NYAPRS Note: There’s been some local, union and legislator push back to the NYS Office of Mental Health’s plan to reconfigure state operated inpatient and outpatient services to create specialized regional Centers of Excellence and enhanced outpatient service ‘hubs’ that best meet the needs and utilization patterns of surrounding localities.
But the state is doing no differently than the “largest integrated health system in New York State and the 14th largest healthcare system in the United States” and the largest employer on Long Island.
Headed by the co-chair of New York’s Medicaid Redesign Team Michael Dowling, North Shore-LIJ is phasing out unneeded, costly inpatient beds at one of its 16 hospitals and turning it into an outpatient complex with a strong emergency department.
As we move steadily towards managed integrated of its services, New York State’s public mental health system will ultimately need to follow suit and reorient services to make the most sense and to be as responsive, vital and cost effective as possible.

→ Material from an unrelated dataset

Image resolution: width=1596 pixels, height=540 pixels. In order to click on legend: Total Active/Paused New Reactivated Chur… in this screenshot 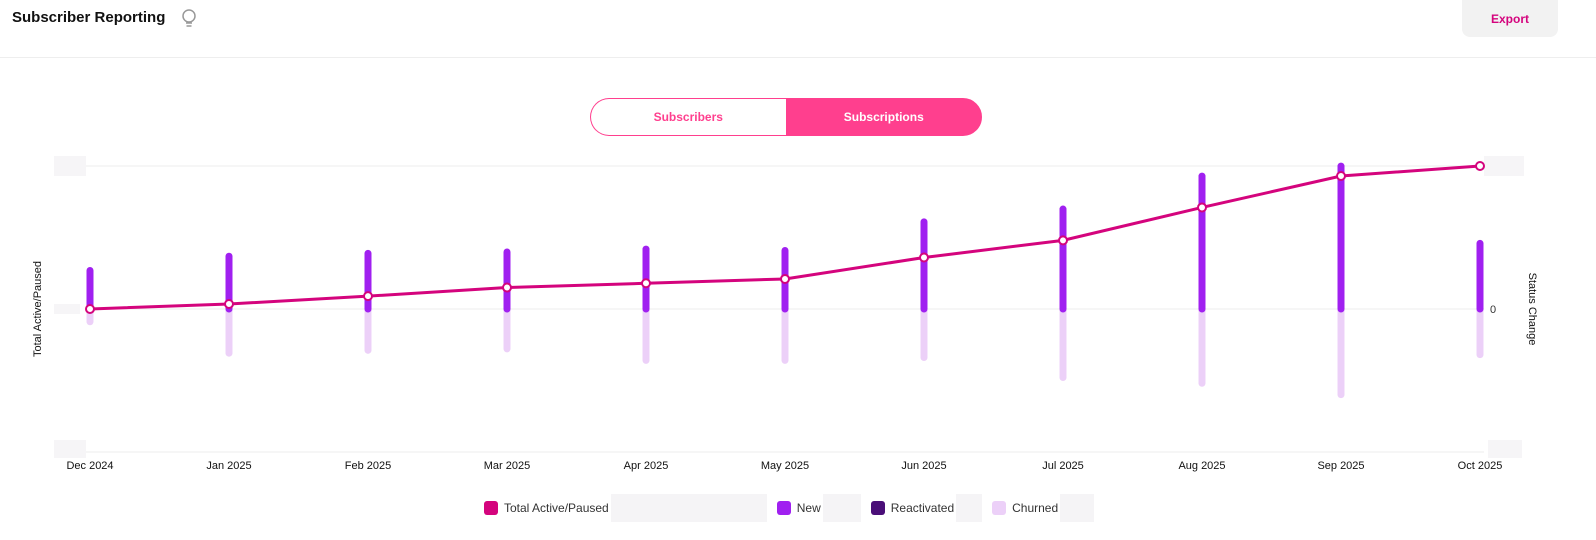, I will do `click(794, 508)`.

Glen Cove To Become ED, Outpatient Facility

Crain’s Health Pulse  July 31, 2013

North Shore-LIJ is turning one of its Long Island hospitals into an outpatient medical complex, phasing out 265 licensed inpatient beds starting in January 2014. The system held town hall meetings yesterday with employees of the facility, Glen Cove Hospital. The action is part of a broader cost-cutting trend, but also reflects a move away from hospital care to outpatient settings. Glen Cove's average daily census is about 90 beds.

North Shore-LIJ was "making tough decisions sooner rather than later to meet future health care needs and create a robust ambulatory care facility," said a spokesman.

There may be more hospital repurposing ahead for the system. In June, North Shore-LIJ President and CEO Mike Dowling said in a speech that in two years, two of the system's hospitals would close their beds because of falling hospitalization rates. The spokesman said he was unaware of plans to close another underutilized hospital in the system by 2014 but called it "not beyond the realm of possibility."

Glen Clove will have a 24-hour emergency department, a community health and outreach center, outpatient cancer and ambulatory surgery care, and an imaging center. Several inpatient programs will be relocated, with orthopedics shifting to Syosset Hospital, for example. North Shore-LIJ has not yet determined what will happen to the actual building. The system will offer the hospital's 1,200 workers other jobs; it hires about 100 new employees weekly.

The vast North Shore-LIJ system plans to eliminate about $300 million in expenses by 2014 because of reimbursement cuts, including sequestration cuts that will cost the health system about $87 million to $97 million annually. "We have to deliver a better product at a lower cost," Mr. Dowling said in his speech.